• _Excerpted text_:
★ ★ ★ ★

[HarfBuzz] Questions regarding hb_language_t

Wed Jan 22 06:08:32 PST 2014

Motivated by this discussion, I managed to added script itemization to
the HarfBuzz “port” of LibreOffice. Just in case anyone is interested:
https://gerrit.libreoffice.org/gitweb?p=core.git;a=commitdiff;h=1615b7f1d078b2bdf22a856066346e701f816b72

Regards,
Khaled

On Fri, Jan 10, 2014 at 05:18:51PM +0200, Ariel Malka wrote:
> Follow-up to an earlier discussion with Khaled:
> 
> > You basically scan the text, itemize it into contagious script runs and
> > shape each one separately using HarfBuzz. If you are also doing BiDi
> > itemization, then both can interfere (you might end with runs
> > containing only characters with common script property after doing BiDi,
> > so they will be shaped with the default script which can be wrong), so
> > you need to do script itemization first, and BiDi itemization separately
> > then combine both to get runs of same a script and direction to be
> > shaped separately
> 
> This has been synthesized into:
> https://github.com/arielm/Unicode/tree/master/Projects/BIDI
> 
> The relevant "action" is taking place here:
> https://github.com/arielm/Unicode/blob/master/Projects/BIDI/src/TextItemizer.cpp
> 
> HTH,
> Ariel
> 
> 
> On Sun, Dec 15, 2013 at 5:02 PM, Khaled Hosny <khaledhosny at eglug.org> wrote:
> 
> > On Sun, Dec 15, 2013 at 04:38:51PM +0200, Ariel Malka wrote:
> > > I have rendered text successfully with a few different complex scripts
> > > ("Hebr", "Arab", "Hang", "Hani", "Thai", etc.) and it looks like the
> > > hb_buffer_set_language() is not affecting the result.
> > >
> > > The first question I'm asking is therefore: what is the purpose
> > > of hb_buffer_set_language()?
> > > Or in other words: is there a combination which require both the language
> > > and script values to be defined?
> >
> > Many fonts have language-specific features, for example:
> > https://bugs.webkit.org/show_bug.cgi?id=37984
> >
> > Without setting a language, HarfBuzz will use the ‘dflt’ language (AFIK)

★ ★ ★ ★

• _Source excerpt_:
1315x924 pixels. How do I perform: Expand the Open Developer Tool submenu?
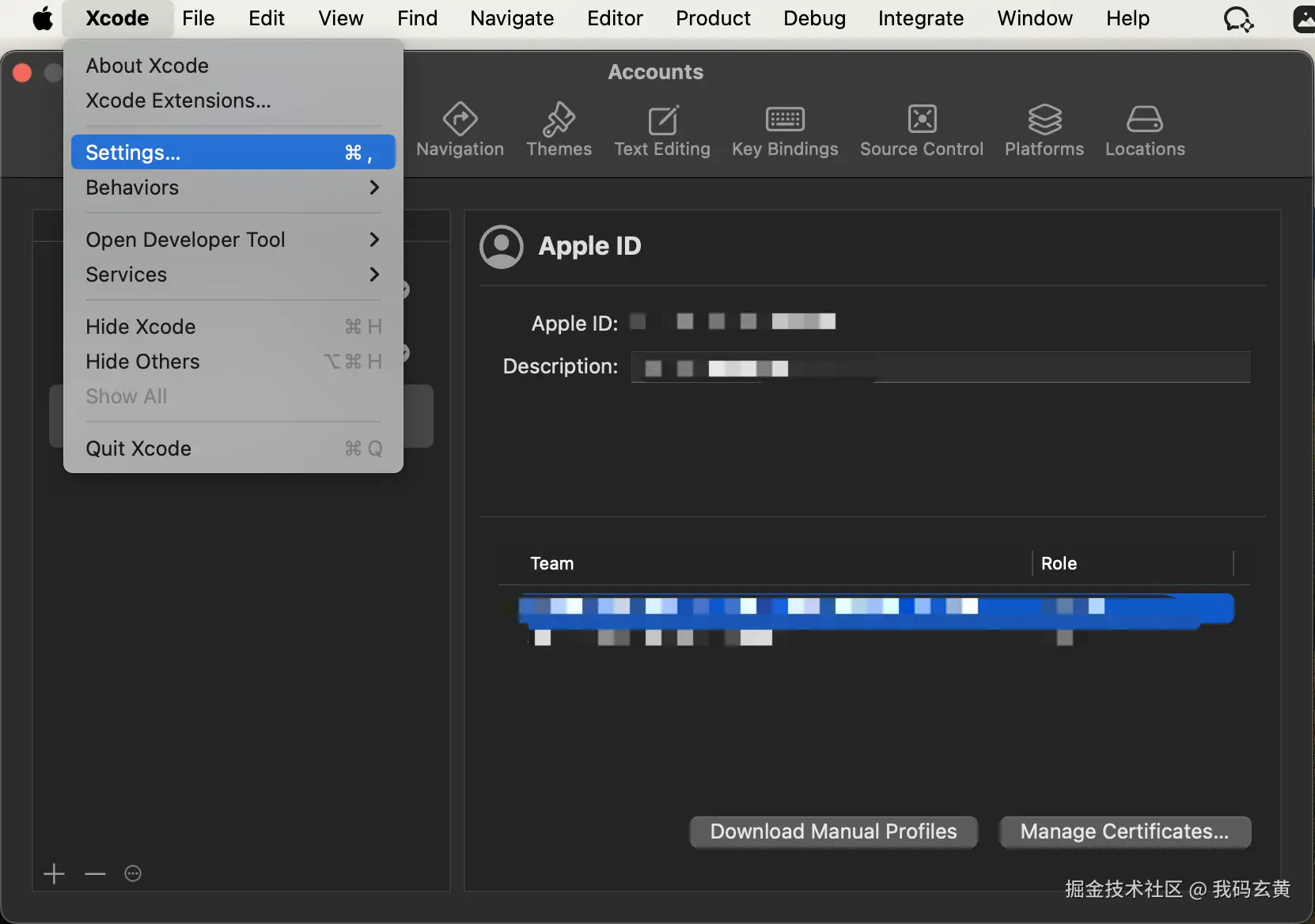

★ ★ ★ ★

• _Directives_:
**A)** In the HarfBuzz thread, what did Khaled add to the HarfBuzz port of LibreOffice?
**B)** Write a continuation of the HarfBuzz thread that picks up after its final sentence.

• _Task-by-task outputs_:
**A)** Script itemization.

**B)**
> > and the result can be wrong in such cases.
> >
> > > My second question is regarding mapping: is there a way to obtain a
> > > hb_script_tag from a language-code string (e.g. "he" ->
> > HB_SCRIPT_HEBREW)?
> >
> > Many languages are written in different scripts, so there is not always
> > a one to one language to script mapping. The proper way to get the
> > script of a piece of text is by checking the script property of its
> > characters, using the algorithm described by Unicode:
> > http://www.unicode.org/reports/tr24/
> >
> > You basically scan the text, itemize it into contagious script runs and
> > shape each one separately using HarfBuzz. If you are also doing BiDi
> > itemization, then both can interfere (you might end with runs
> > containing only characters with common script property after doing BiDi,
> > so they will be shaped with the default script which can be wrong), so
> > you need to do script itemization first, and BiDi itemization separately
> > then combine both to get runs of same a script and direction to be
> > shaped separately.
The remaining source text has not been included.